Please let me know if you identify holes in the plan, or anything that might be difficult to accomplish, or if you have any suggestions.
Of course, I’m open to answer any questions.
My current solution for managing alerts from various sources
We have monitoring setups in NewRelic, Pingdom, Anodot, Grafana, Sensu and Sentry systems.
Most alerts in these systems are configured to notify a specific Slack channel.
For example, a NewRelic alert “Slow Response Time” is configured to notify
#pengiuns-team channel in Slack.
Our internal Slack bot is identifying when these alert messages are sent to Slack, writes them to a database “as is” and adds response buttons(‘Acknowledge’, ‘Resolve’) to these Slack messages.
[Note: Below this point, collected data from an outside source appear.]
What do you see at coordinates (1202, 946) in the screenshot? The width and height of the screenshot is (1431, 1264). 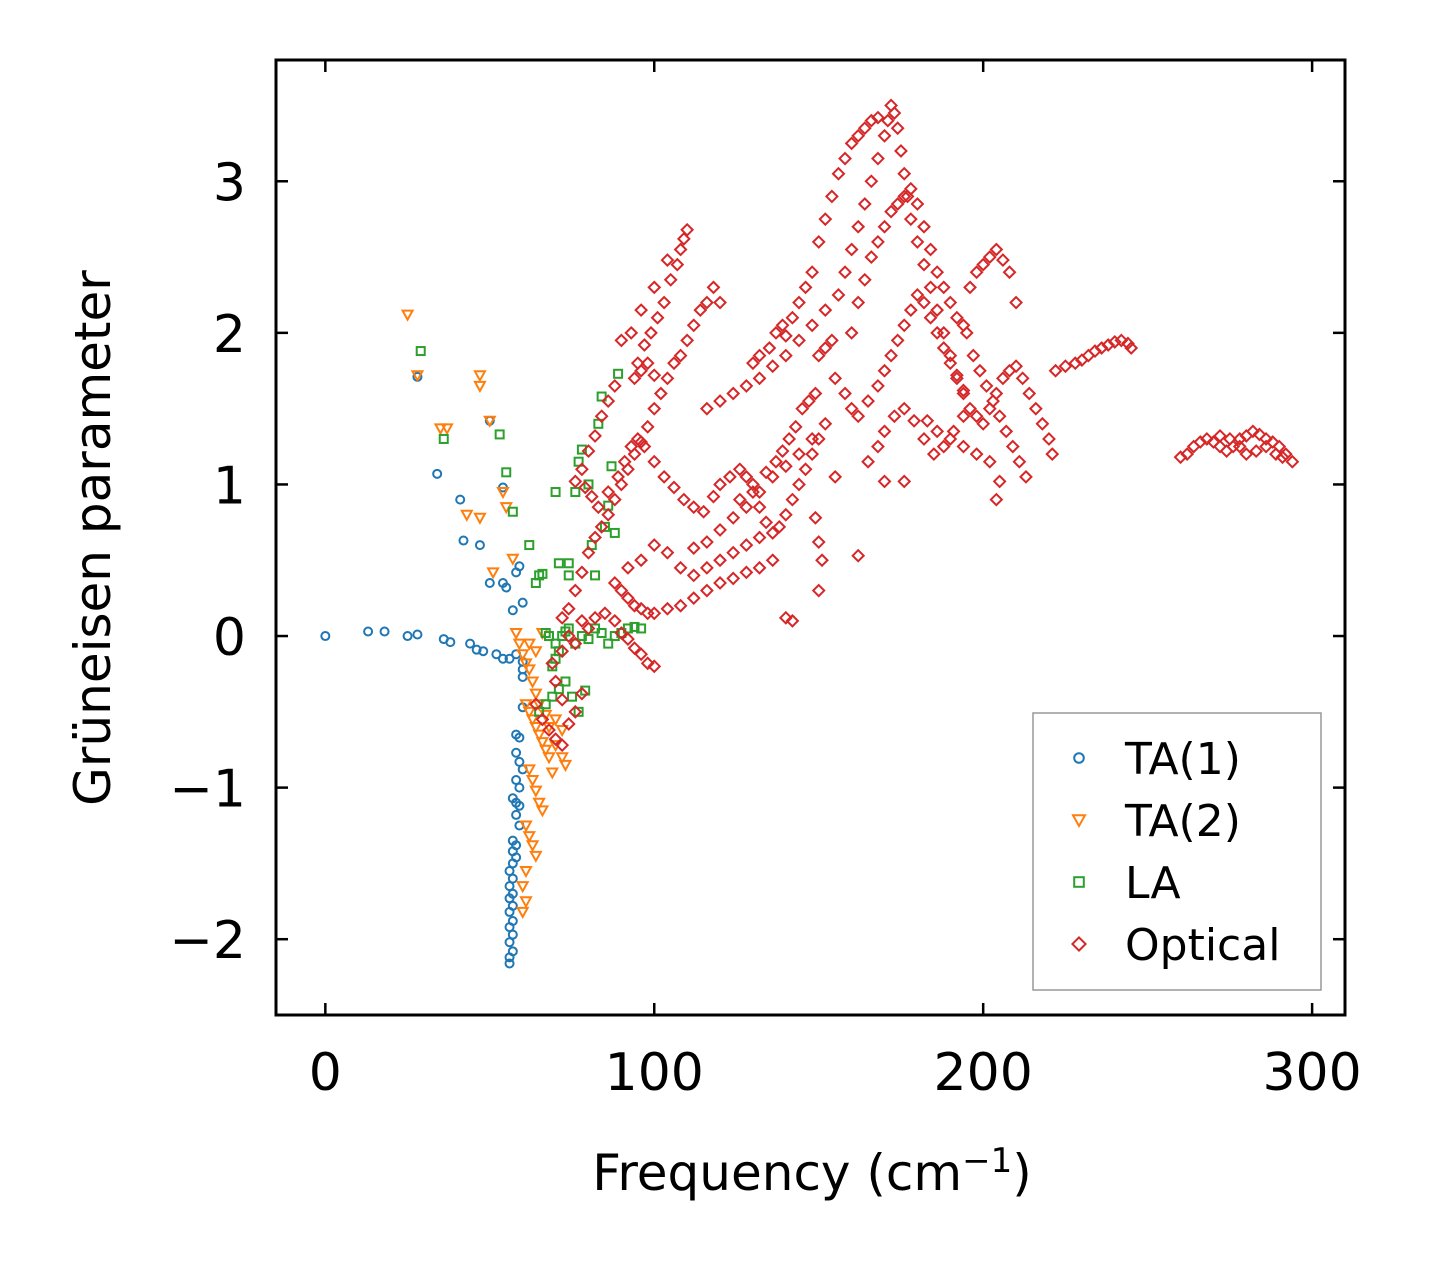 I see `legend-label-optical: Optical` at bounding box center [1202, 946].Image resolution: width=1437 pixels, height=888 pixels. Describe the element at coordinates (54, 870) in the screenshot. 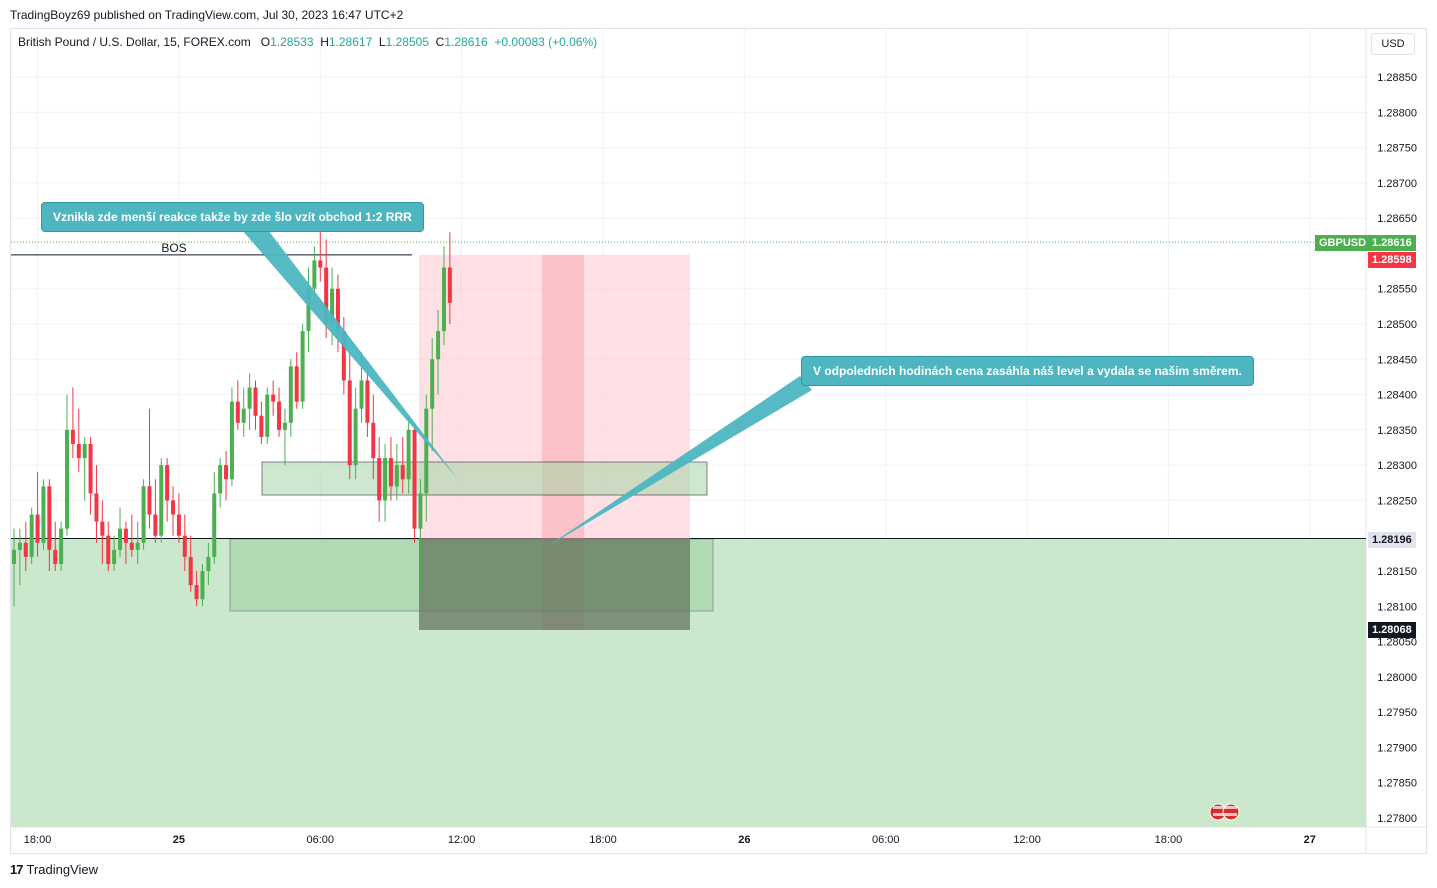

I see `footer-brand: 17 TradingView` at that location.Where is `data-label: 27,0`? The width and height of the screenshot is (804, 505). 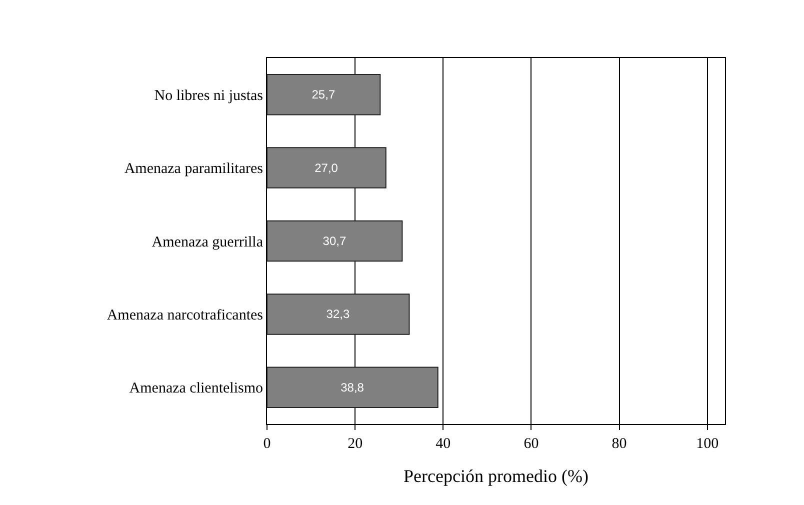
data-label: 27,0 is located at coordinates (326, 168).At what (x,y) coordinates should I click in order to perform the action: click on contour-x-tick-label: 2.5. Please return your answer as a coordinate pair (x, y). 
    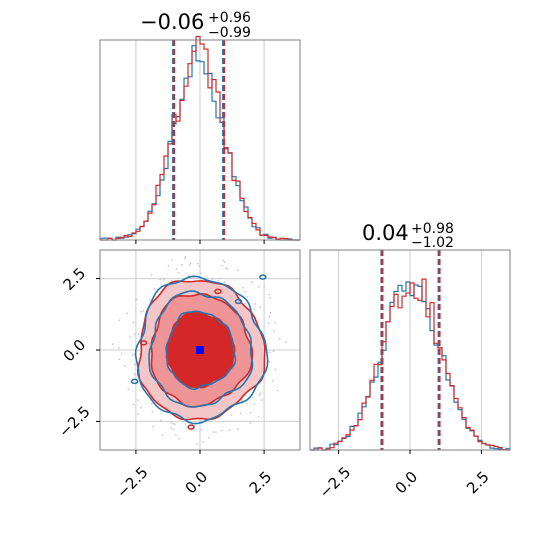
    Looking at the image, I should click on (261, 483).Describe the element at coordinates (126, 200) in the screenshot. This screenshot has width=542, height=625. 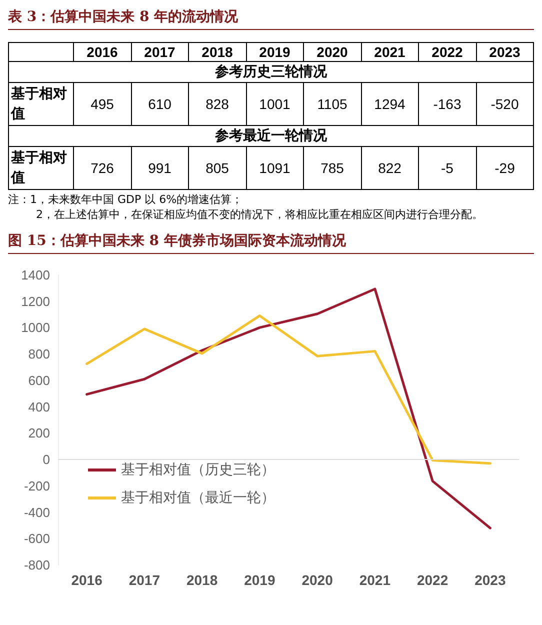
I see `text: 注：1，未来数年中国 GDP 以 6%的增速估算；` at that location.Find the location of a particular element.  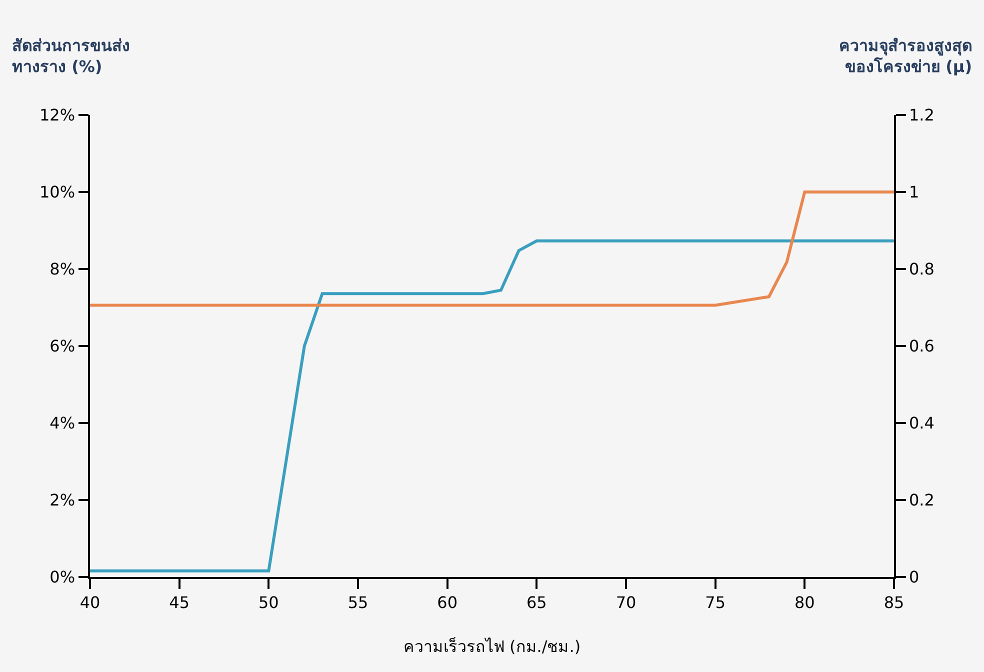

y2-tick-label: 0 is located at coordinates (914, 578).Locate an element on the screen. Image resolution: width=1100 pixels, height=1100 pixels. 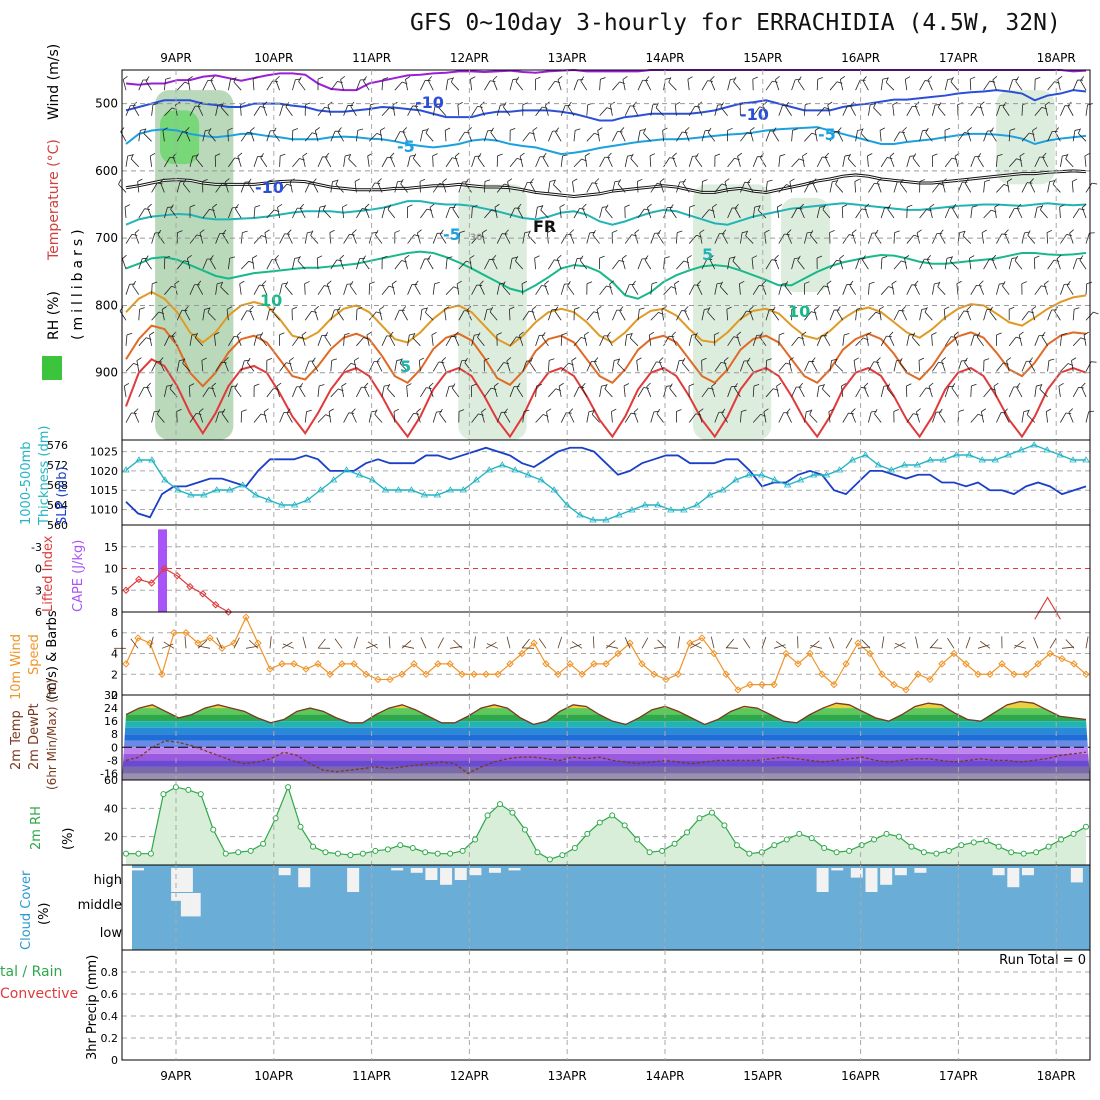
wind-label-2: Speed is located at coordinates (34, 654).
Once somebody clicks one of the buttons, we update the entry in our database.
Our database is queried by our internal status page for reflection of production.
We have ~800 potential responders to alerts.
Problems with the current solution
- Alerts data coming from the monitoring systems is not processed well and saved “as is” (Slack message format), thus, performing analysis on these alerts is very difficult.
- The solution relies on the availability of Slack.
- Missing a standard way to setup alerts.
- Other issues…
- Stop using the solution described above, replacing it with a more robust, extendable and resilient one.
- Route all the alerts directly to PagerDuty, and from there to the appropriate Slack channels.
- Not escalating at this point (due a bad signal/noise ratio).
- Be able to query and analyze the alerts in real time to reflect production in a Status Page.
- Every slack user in the organization can respond to the alerts (by clicking the “Ack” or “Ignore” buttons).
Per each service, use the monitoring system API to:
- Find all the alerts that are routed directly to a specific Slack channel.
- Re-route these alerts to PagerDuty using the integration key created for the service.
- Create a polling mechanism to query PagerDuty about active alerts.
Waiting to read your thoughts and ideas.